WHAT YOU WILL DO:
Set down the data below once more, precisely as it reads.

SUPPLIED DATA:
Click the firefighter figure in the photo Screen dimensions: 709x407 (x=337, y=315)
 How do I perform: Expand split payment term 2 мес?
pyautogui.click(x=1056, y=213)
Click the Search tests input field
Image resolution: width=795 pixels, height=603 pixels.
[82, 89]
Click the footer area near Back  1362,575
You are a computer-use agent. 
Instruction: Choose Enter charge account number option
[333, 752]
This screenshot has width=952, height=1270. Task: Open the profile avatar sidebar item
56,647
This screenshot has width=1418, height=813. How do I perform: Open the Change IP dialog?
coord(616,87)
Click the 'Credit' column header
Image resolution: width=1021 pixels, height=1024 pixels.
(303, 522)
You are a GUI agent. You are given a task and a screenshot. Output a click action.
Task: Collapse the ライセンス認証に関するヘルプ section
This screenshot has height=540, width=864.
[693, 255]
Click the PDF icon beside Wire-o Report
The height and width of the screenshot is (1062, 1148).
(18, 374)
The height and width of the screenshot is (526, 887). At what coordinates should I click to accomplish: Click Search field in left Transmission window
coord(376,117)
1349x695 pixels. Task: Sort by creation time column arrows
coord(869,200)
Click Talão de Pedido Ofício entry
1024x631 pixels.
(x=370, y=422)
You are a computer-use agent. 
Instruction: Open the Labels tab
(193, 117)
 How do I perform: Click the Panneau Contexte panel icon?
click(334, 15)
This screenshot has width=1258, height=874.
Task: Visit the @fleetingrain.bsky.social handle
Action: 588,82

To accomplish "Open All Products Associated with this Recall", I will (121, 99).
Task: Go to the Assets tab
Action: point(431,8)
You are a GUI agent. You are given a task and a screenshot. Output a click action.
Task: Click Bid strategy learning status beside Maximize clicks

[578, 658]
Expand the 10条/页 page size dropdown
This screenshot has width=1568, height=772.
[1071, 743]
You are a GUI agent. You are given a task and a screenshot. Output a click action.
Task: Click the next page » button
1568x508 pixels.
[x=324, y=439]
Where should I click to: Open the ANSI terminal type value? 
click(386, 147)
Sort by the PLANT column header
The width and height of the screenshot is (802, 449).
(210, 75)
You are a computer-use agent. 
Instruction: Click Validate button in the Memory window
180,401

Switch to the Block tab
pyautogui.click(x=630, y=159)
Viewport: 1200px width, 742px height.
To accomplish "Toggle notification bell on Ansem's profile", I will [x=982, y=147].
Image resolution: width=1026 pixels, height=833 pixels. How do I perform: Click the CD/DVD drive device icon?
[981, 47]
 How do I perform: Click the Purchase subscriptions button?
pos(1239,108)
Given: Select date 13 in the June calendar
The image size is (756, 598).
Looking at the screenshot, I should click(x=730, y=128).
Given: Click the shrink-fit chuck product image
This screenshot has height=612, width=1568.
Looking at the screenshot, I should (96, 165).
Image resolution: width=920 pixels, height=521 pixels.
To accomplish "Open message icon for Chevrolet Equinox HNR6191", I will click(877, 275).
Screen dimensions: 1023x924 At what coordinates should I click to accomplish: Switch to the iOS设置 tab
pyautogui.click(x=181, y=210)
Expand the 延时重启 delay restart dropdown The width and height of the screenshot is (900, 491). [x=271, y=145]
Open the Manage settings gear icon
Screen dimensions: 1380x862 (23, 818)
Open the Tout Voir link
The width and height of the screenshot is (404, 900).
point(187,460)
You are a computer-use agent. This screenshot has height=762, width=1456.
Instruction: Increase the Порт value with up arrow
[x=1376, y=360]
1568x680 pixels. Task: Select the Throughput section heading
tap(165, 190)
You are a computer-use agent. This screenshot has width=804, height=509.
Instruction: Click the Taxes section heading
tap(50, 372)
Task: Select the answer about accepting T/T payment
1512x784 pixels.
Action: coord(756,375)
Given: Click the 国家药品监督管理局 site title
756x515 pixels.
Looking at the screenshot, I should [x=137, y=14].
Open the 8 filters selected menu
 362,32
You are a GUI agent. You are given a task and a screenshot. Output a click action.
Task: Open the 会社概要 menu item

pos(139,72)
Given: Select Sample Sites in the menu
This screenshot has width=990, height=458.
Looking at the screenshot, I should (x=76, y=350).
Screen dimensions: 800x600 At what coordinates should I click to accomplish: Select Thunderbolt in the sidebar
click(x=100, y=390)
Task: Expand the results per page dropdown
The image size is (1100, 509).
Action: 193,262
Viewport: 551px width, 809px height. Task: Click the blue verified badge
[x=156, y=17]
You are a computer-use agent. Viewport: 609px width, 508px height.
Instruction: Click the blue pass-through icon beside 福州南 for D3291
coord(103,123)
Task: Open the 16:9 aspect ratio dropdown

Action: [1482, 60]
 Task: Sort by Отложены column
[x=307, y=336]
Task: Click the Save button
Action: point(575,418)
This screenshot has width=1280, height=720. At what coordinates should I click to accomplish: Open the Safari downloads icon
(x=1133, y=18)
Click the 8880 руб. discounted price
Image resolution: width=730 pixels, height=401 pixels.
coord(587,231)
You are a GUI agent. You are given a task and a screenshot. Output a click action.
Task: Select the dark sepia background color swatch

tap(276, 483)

SOLUTION BELOW:
Click the firefighter figure in the photo Screen dimensions: 709x407 (x=337, y=315)
 How do I perform: Expand split payment term 2 мес?
pyautogui.click(x=1056, y=213)
Click the Search tests input field
Image resolution: width=795 pixels, height=603 pixels.
[82, 89]
Click the footer area near Back  1362,575
You are a computer-use agent. 
Instruction: Choose Enter charge account number option
[333, 752]
This screenshot has width=952, height=1270. Task: Open the profile avatar sidebar item
56,647
This screenshot has width=1418, height=813. How do I perform: Open the Change IP dialog?
coord(616,87)
Click the 'Credit' column header
Image resolution: width=1021 pixels, height=1024 pixels.
(303, 522)
You are a GUI agent. You are given a task and a screenshot. Output a click action.
Task: Collapse the ライセンス認証に関するヘルプ section
This screenshot has height=540, width=864.
[693, 255]
Click the PDF icon beside Wire-o Report
The height and width of the screenshot is (1062, 1148).
(18, 374)
The height and width of the screenshot is (526, 887). At what coordinates should I click to accomplish: Click Search field in left Transmission window
coord(376,117)
1349x695 pixels. Task: Sort by creation time column arrows
coord(869,200)
Click Talão de Pedido Ofício entry
1024x631 pixels.
(x=370, y=422)
You are a computer-use agent. 
Instruction: Open the Labels tab
(193, 117)
 How do I perform: Click the Panneau Contexte panel icon?
click(334, 15)
This screenshot has width=1258, height=874.
Task: Visit the @fleetingrain.bsky.social handle
Action: 588,82

To accomplish "Open All Products Associated with this Recall", I will (121, 99).
Task: Go to the Assets tab
Action: point(431,8)
You are a GUI agent. You are given a task and a screenshot. Output a click action.
Task: Click Bid strategy learning status beside Maximize clicks

[578, 658]
Expand the 10条/页 page size dropdown
This screenshot has width=1568, height=772.
[1071, 743]
You are a GUI agent. You are given a task and a screenshot. Output a click action.
Task: Click the next page » button
1568x508 pixels.
[x=324, y=439]
Where should I click to: Open the ANSI terminal type value? 
click(386, 147)
Sort by the PLANT column header
The width and height of the screenshot is (802, 449).
(210, 75)
You are a computer-use agent. 
Instruction: Click Validate button in the Memory window
180,401

Switch to the Block tab
pyautogui.click(x=630, y=159)
Viewport: 1200px width, 742px height.
To accomplish "Toggle notification bell on Ansem's profile", I will [x=982, y=147].
Image resolution: width=1026 pixels, height=833 pixels. How do I perform: Click the CD/DVD drive device icon?
[981, 47]
 How do I perform: Click the Purchase subscriptions button?
pos(1239,108)
Given: Select date 13 in the June calendar
The image size is (756, 598).
Looking at the screenshot, I should click(x=730, y=128).
Given: Click the shrink-fit chuck product image
This screenshot has height=612, width=1568.
Looking at the screenshot, I should (96, 165).
Image resolution: width=920 pixels, height=521 pixels.
To accomplish "Open message icon for Chevrolet Equinox HNR6191", I will click(877, 275).
Screen dimensions: 1023x924 At what coordinates should I click to accomplish: Switch to the iOS设置 tab
pyautogui.click(x=181, y=210)
Expand the 延时重启 delay restart dropdown The width and height of the screenshot is (900, 491). [x=271, y=145]
Open the Manage settings gear icon
Screen dimensions: 1380x862 (23, 818)
Open the Tout Voir link
The width and height of the screenshot is (404, 900).
point(187,460)
You are a computer-use agent. This screenshot has height=762, width=1456.
Instruction: Increase the Порт value with up arrow
[x=1376, y=360]
1568x680 pixels. Task: Select the Throughput section heading
tap(165, 190)
You are a computer-use agent. This screenshot has width=804, height=509.
Instruction: Click the Taxes section heading
tap(50, 372)
Task: Select the answer about accepting T/T payment
1512x784 pixels.
Action: coord(756,375)
Given: Click the 国家药品监督管理局 site title
756x515 pixels.
Looking at the screenshot, I should [x=137, y=14].
Open the 8 filters selected menu
 362,32
You are a GUI agent. You are given a task and a screenshot. Output a click action.
Task: Open the 会社概要 menu item

pos(139,72)
Given: Select Sample Sites in the menu
This screenshot has width=990, height=458.
Looking at the screenshot, I should (x=76, y=350).
Screen dimensions: 800x600 At what coordinates should I click to accomplish: Select Thunderbolt in the sidebar
click(x=100, y=390)
Task: Expand the results per page dropdown
The image size is (1100, 509).
Action: 193,262
Viewport: 551px width, 809px height. Task: Click the blue verified badge
[x=156, y=17]
You are a computer-use agent. Viewport: 609px width, 508px height.
Instruction: Click the blue pass-through icon beside 福州南 for D3291
coord(103,123)
Task: Open the 16:9 aspect ratio dropdown

Action: [1482, 60]
 Task: Sort by Отложены column
[x=307, y=336]
Task: Click the Save button
Action: point(575,418)
This screenshot has width=1280, height=720. At what coordinates should I click to accomplish: Open the Safari downloads icon
(x=1133, y=18)
Click the 8880 руб. discounted price
Image resolution: width=730 pixels, height=401 pixels.
coord(587,231)
You are a GUI agent. You are given a task and a screenshot. Output a click action.
Task: Select the dark sepia background color swatch

tap(276, 483)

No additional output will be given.